DIRECTIONS
Write out all of the records, keeping each one exactly as written.

Stored data entries
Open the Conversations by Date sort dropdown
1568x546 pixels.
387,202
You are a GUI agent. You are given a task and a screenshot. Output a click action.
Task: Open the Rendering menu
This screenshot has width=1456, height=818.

PROBLEM SOLUTION
Open the Conversations by Date sort dropdown
1568x546 pixels.
387,202
You are a GUI agent. You are given a task and a screenshot. Output a click action.
Task: Open the Rendering menu
This screenshot has width=1456, height=818.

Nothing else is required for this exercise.